**THE TASK:**
Pull out every line of the listing below that contains the word "Where".

**EXERCISE MATERIALS:**
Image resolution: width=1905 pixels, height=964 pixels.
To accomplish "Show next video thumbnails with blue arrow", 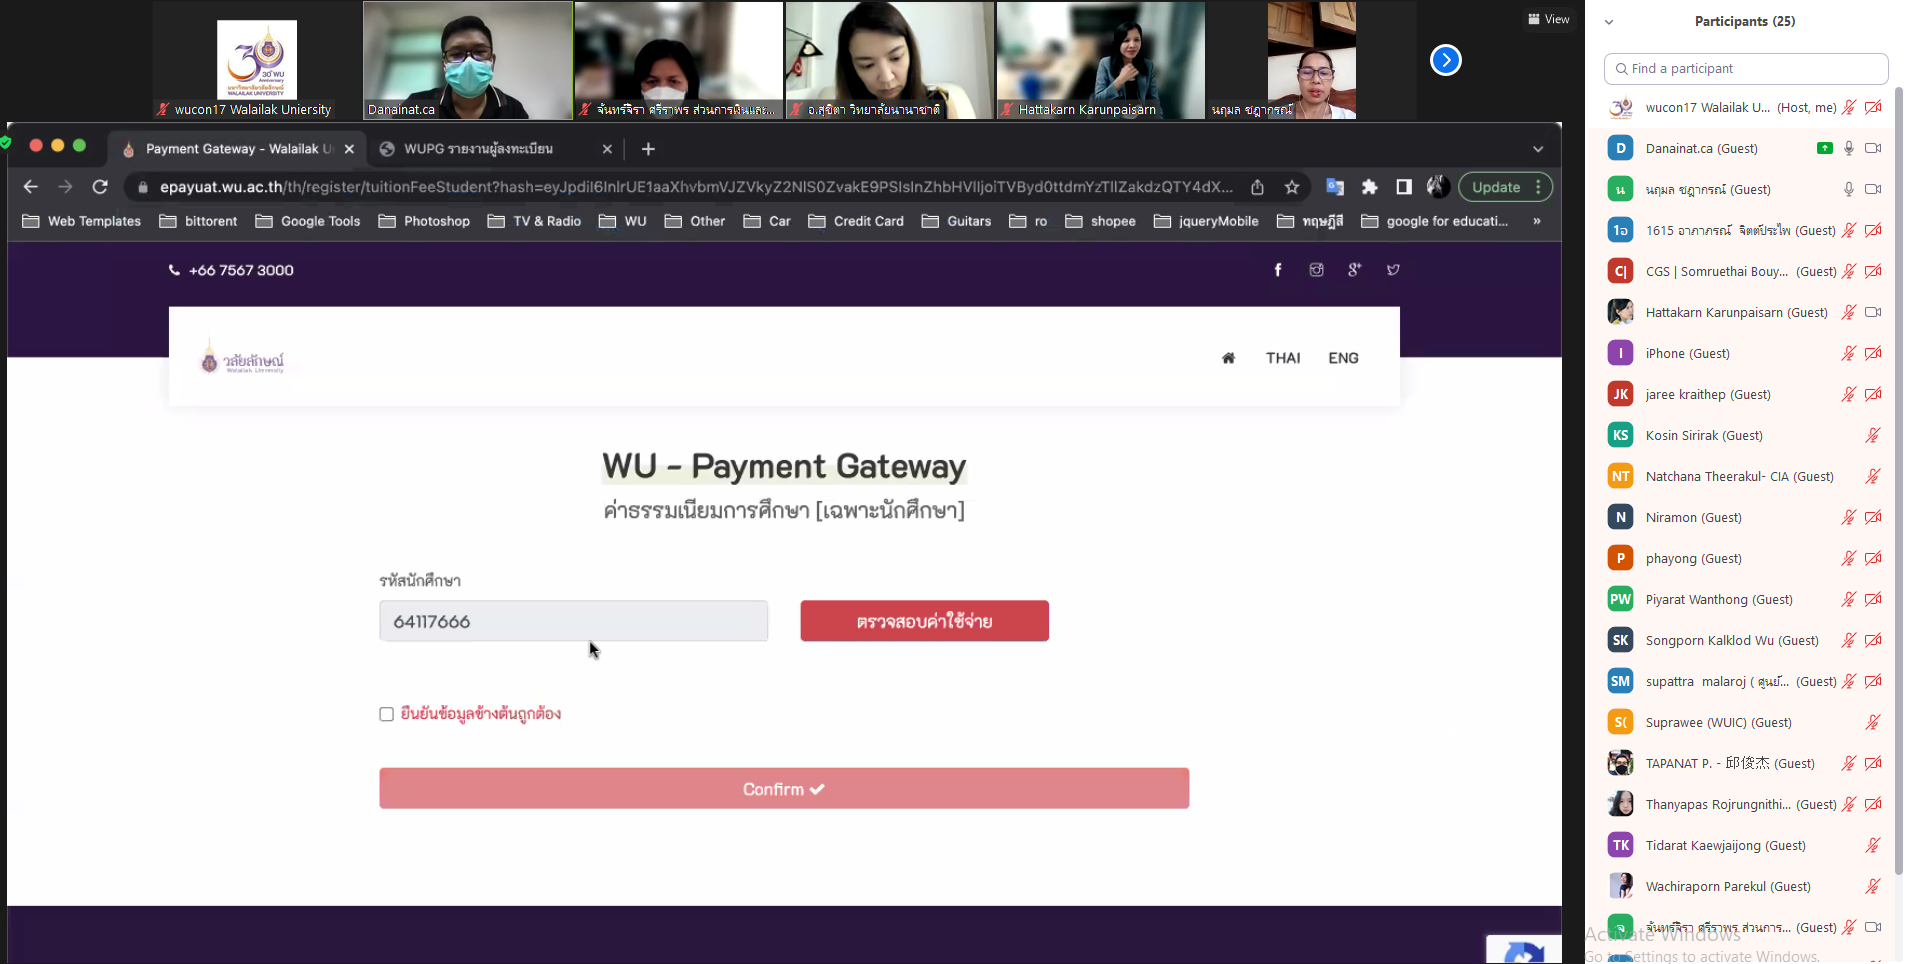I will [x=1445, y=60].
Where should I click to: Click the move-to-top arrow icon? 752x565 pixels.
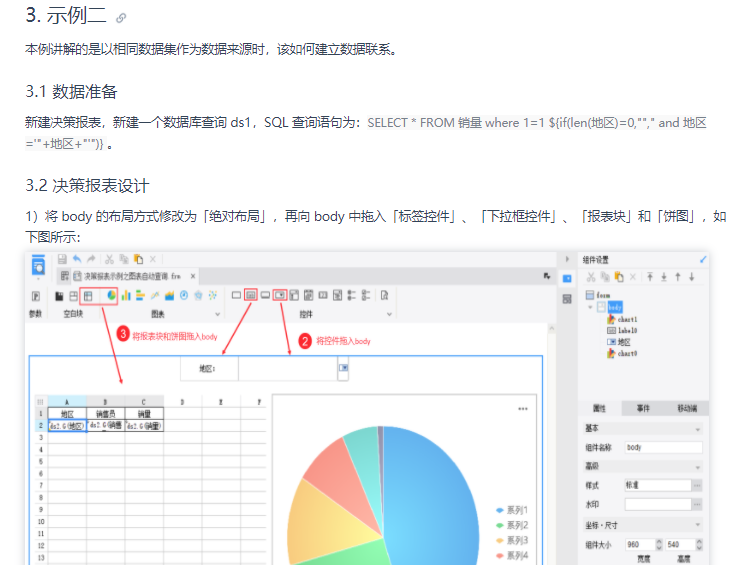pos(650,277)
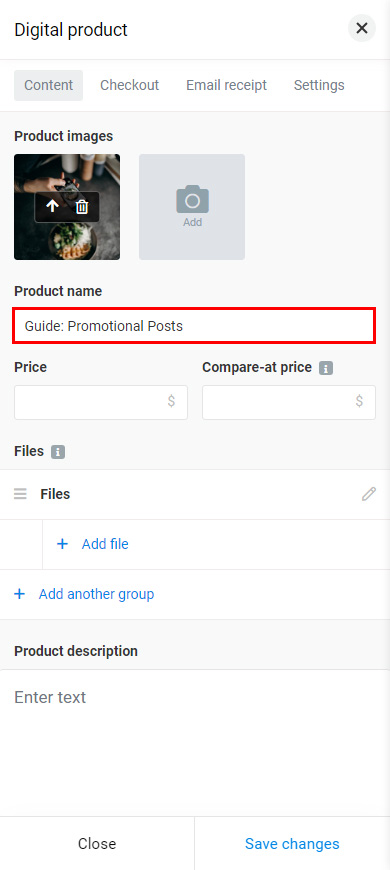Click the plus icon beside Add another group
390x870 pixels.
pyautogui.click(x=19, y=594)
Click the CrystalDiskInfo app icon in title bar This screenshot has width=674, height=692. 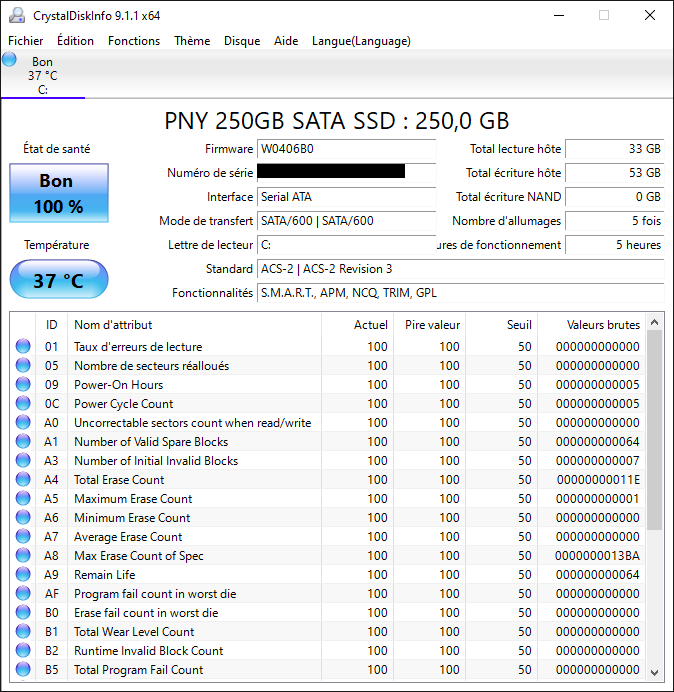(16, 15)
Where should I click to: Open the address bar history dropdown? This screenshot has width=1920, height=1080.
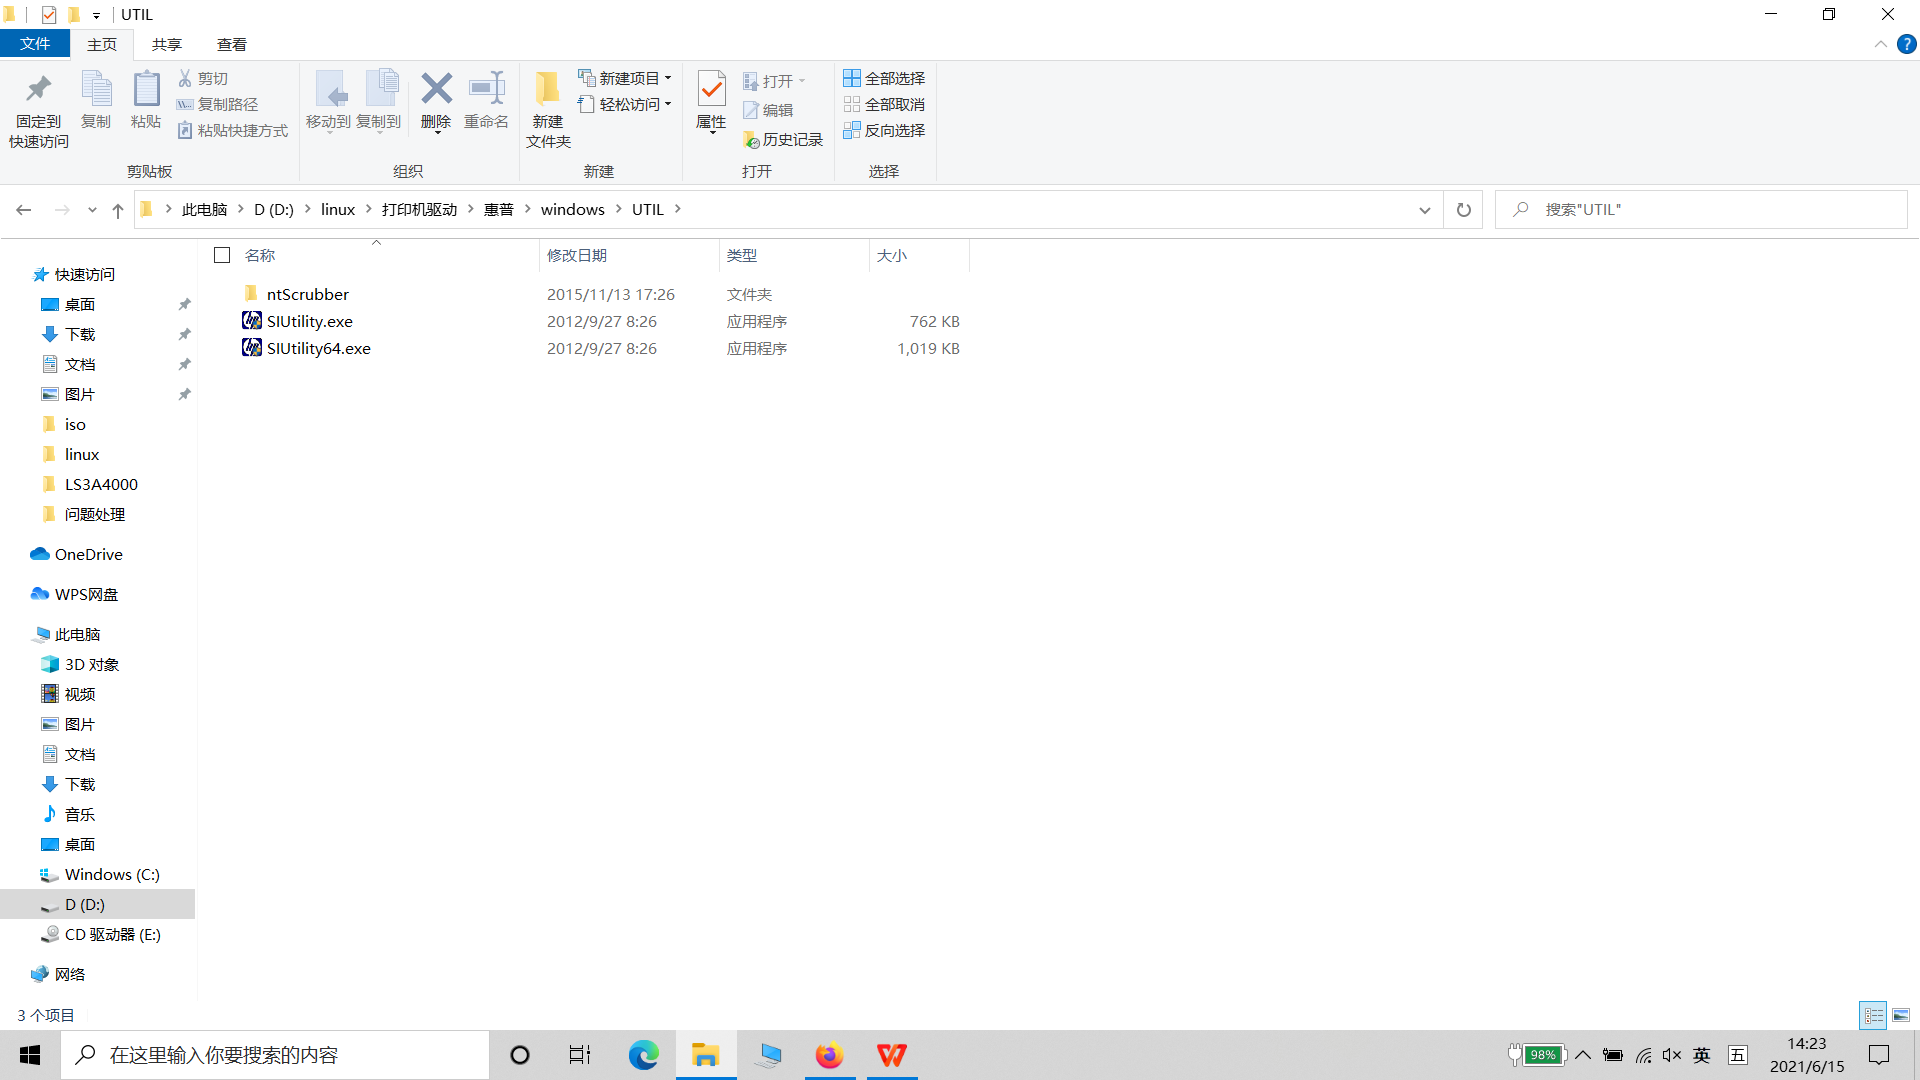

**ANSWER BELOW:**
Where should I click to: Click the move-to-top arrow icon? 752x565 pixels.
Where should I click to: Open the address bar history dropdown? This screenshot has width=1920, height=1080.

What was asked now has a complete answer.